PyTorch回忆(三)U-net

发布于:2025-08-15 ⋅ 阅读:(11) ⋅ 点赞:(0)
# unet_tutorial.py
import torch
import torch.nn as nn
import torch.nn.functional as F

# -------- 把打印函数写成一个工具 ----------
def print_shape(name, x):
    print(f"{name:<12}: {tuple(x.shape)}")

# ----------- 基础卷积块:两次(Conv+BN+ReLU) -----------
class DoubleConv(nn.Module):
    def __init__(self, in_c, out_c):
        super().__init__()
        self.conv = nn.Sequential(
            nn.Conv2d(in_c, out_c, 3, padding=1, bias=False),
            nn.BatchNorm2d(out_c),
            nn.ReLU(inplace=True),
            nn.Conv2d(out_c, out_c, 3, padding=1, bias=False),
            nn.BatchNorm2d(out_c),
            nn.ReLU(inplace=True)
        )
    def forward(self, x):
        return self.conv(x)

# ----------- 下采样:MaxPool + DoubleConv -----------
class Down(nn.Module):
    def __init__(self, in_c, out_c):
        super().__init__()
        self.pool_conv = nn.Sequential(
            nn.MaxPool2d(2),
            DoubleConv(in_c, out_c)
        )
    def forward(self, x):
        return self.pool_conv(x)

# ----------- 上采样:转置卷积或插值 + 拼接 + DoubleConv -----------
class Up(nn.Module):
    def __init__(self, in_c, out_c, bilinear=True):
        super().__init__()
        if bilinear:
            self.up = nn.Upsample(scale_factor=2, mode='bilinear', align_corners=True)
            self.conv = DoubleConv(in_c, out_c)
        else:
            self.up = nn.ConvTranspose2d(in_c, in_c//2, 2, stride=2)
            self.conv = DoubleConv(in_c, out_c)

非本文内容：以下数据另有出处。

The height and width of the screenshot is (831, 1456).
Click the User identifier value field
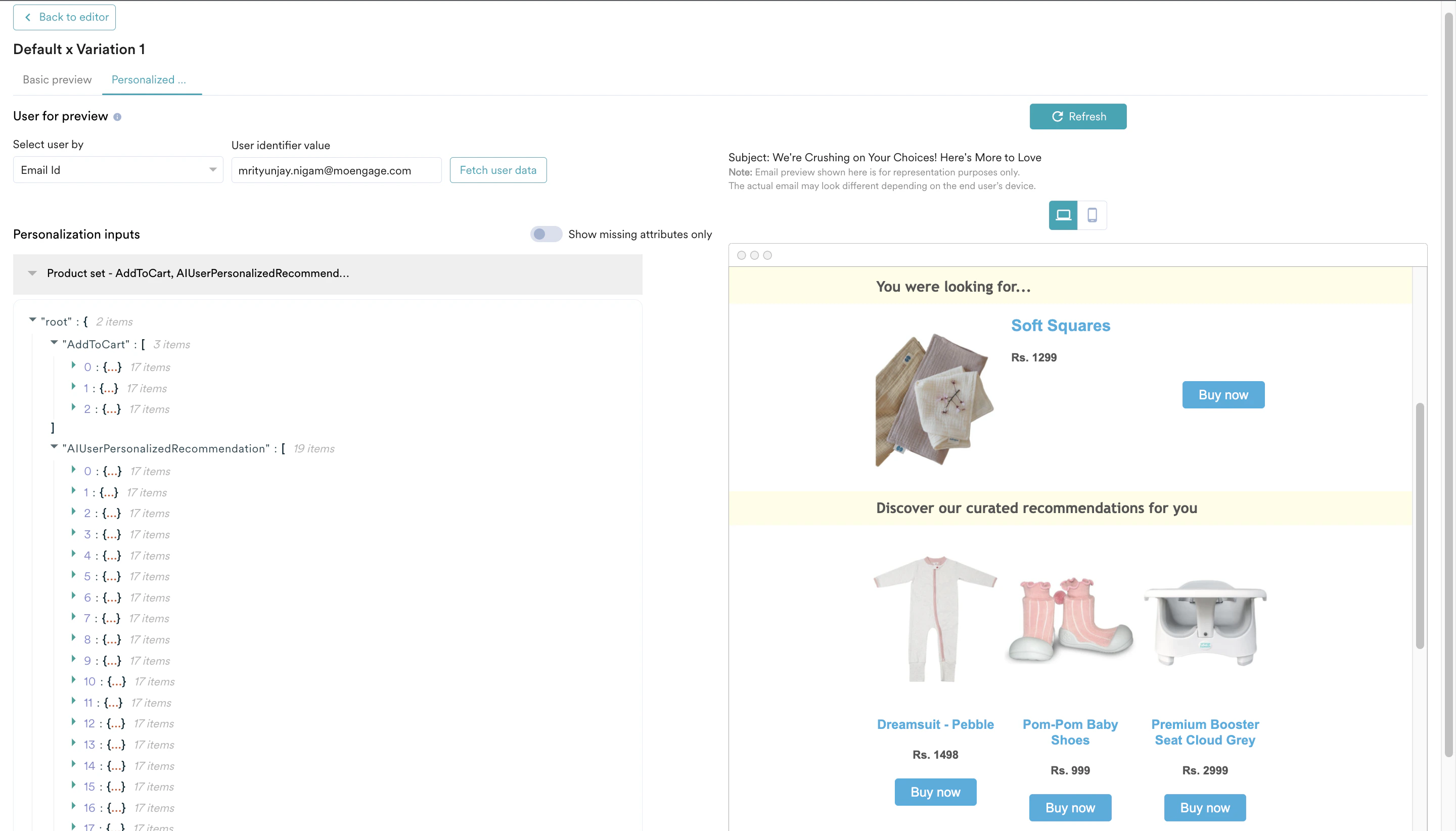(336, 170)
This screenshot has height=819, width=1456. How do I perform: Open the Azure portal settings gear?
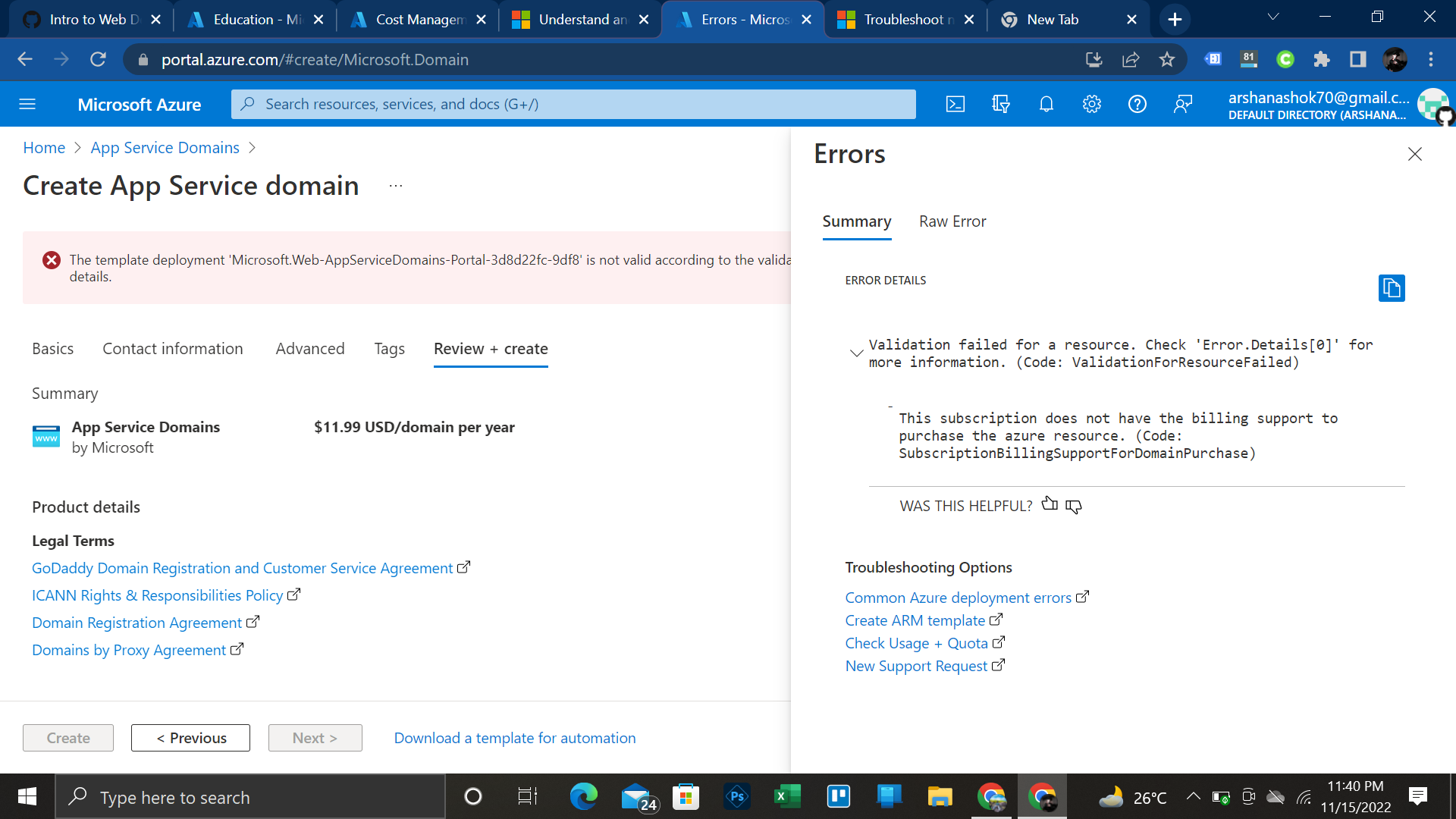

    def forward(self, x1, x2):
        x1 = self.up(x1)
        # 处理尺寸不一致
        diffY = x2.size(2) - x1.size(2)
        diffX = x2.size(3) - x1.size(3)
        x1 = F.pad(x1, [diffX//2, diffX-diffX//2,
                        diffY//2, diffY-diffY//2])
        x = torch.cat([x2, x1], dim=1)
        return self.conv(x)

# ----------- 输出1×1卷积 -----------
class OutConv(nn.Module):
    def __init__(self, in_c, n_classes):
        super().__init__()
        self.conv = nn.Conv2d(in_c, n_classes, 1)

    def forward(self, x):
        return self.conv(x)

# ----------- 完整 UNet -----------
class UNet(nn.Module):
    def __init__(self, n_channels=3, n_classes=1, bilinear=True):
        super().__init__()
        self.inc   = DoubleConv(n_channels, 64)
        self.down1 = Down(64, 128)
        self.down2 = Down(128, 256)
        self.down3 = Down(256, 512)
        factor = 2 if bilinear else 1
        self.down4 = Down(512, 1024 // factor)
        self.up1   = Up(1024, 512 // factor, bilinear)
        self.up2   = Up(512, 256 // factor, bilinear)
        self.up3   = Up(256, 128 // factor, bilinear)
        self.up4   = Up(128, 64, bilinear)
        self.outc  = OutConv(64, n_classes)

   def forward(self, x):
        print_shape("input", x)
        x1 = self.inc(x)      ; print_shape("x1", x1)
        x2 = self.down1(x1)   ; print_shape("x2", x2)
        x3 = self.down2(x2)   ; print_shape("x3", x3)
        x4 = self.down3(x3)   ; print_shape("x4", x4)
        x5 = self.down4(x4)   ; print_shape("x5", x5)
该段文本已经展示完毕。